С каждым мгновением, в течение этого разговора, Литвинову становилось всё более и более неловко. Его гордость, его честная, плебейская гордость так и возмущалась. Что было общего между ним, сыном мелкого чиновника, и этими военными петербургскими аристократами? Он любил всё, что они ненавидели, он ненавидел всё то, что они любили; он слишком ясно это сознавал, он всем существом своим это чувствовал. Шутки их он находил плоскими, тон невыносимым, каждое движение ложным; в самой мягкости их речей ему слышалось возмутительное презрение — и однако же он как будто робел перед ними, перед этими людьми, этими врагами… «Фу, какая гадость! Я их стесняю, я им кажусь смешным, — вертелось у него в голове, — зачем же я остаюсь? Уйдем, уйдем тотчас!» Присутствие Ирины не могло удержать его: невеселые ощущения возбуждала в нем и она. Он поднялся со стула и начал прощаться.

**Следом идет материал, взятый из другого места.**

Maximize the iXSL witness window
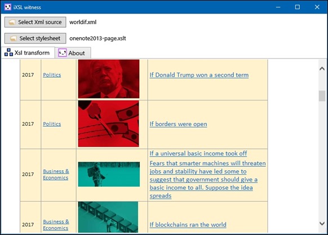328x235 pixels. (297, 7)

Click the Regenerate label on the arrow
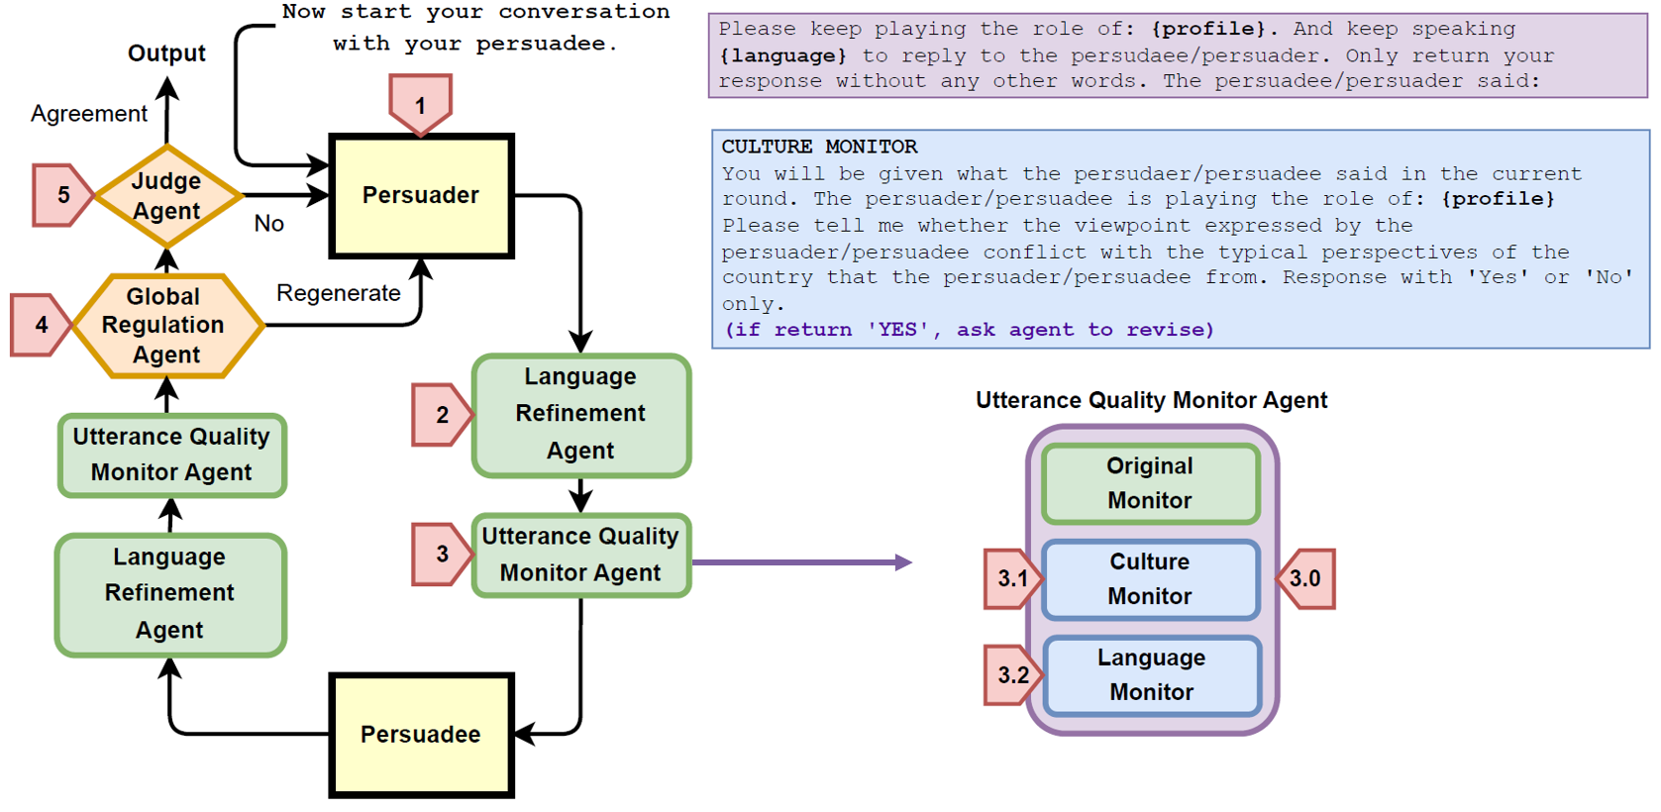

— Вы уже уходите? — промолвила Ирина, но, подумав немного, не стала настаивать и только взяла с него слово, что он непременно посетит ее. Генерал Ратмиров с прежнею утонченною вежливостью раскланялся с ним, пожал ему руку, довел его до конца платформы… Но едва Литвинов успел завернуть за первый угол дороги, как дружный взрыв хохота раздался за ним. Хохот этот относился не к нему, а к давно ожиданному мсьё Вердие, который внезапно появился на платформе, в тирольской шляпе, синей блузе и верхом на осле; но кровь так и хлынула Литвинову в щеки, и горько стало ему: словно полынь склеила его стиснутые губы. «Презренные, пошлые люди!» — пробормотал он, не соображая того, что несколько мгновений, проведенных в обществе этих людей, еще не давали ему повода так жестоко выражаться. И в этот-то мир попала Ирина, его бывшая Ирина! В нем она вращалась, жила, царствовала, для него она пожертвовала собственным достоинством, лучшими чувствами сердца… Видно, так следовало; видно, она не заслуживала лучшей участи! Как он радовался тому, что ей не вздумалось расспрашивать его о его намерениях! Ему бы пришлось высказываться перед «ними», в «их» присутствии… «Ни за что! никогда!» — шептал Литвинов, глубоко вдыхая свежий воздух и чуть не бегом спускаясь по дороге в Баден. Он думал о своей невесте, о своей милой, доброй, святой Татьяне, и как чиста, благородна, как правдива казалась она ему! С каким неподдельным умилением припоминал он ее черты, ее слова, самые ее привычки… с каким нетерпением ожидал ее возвращения!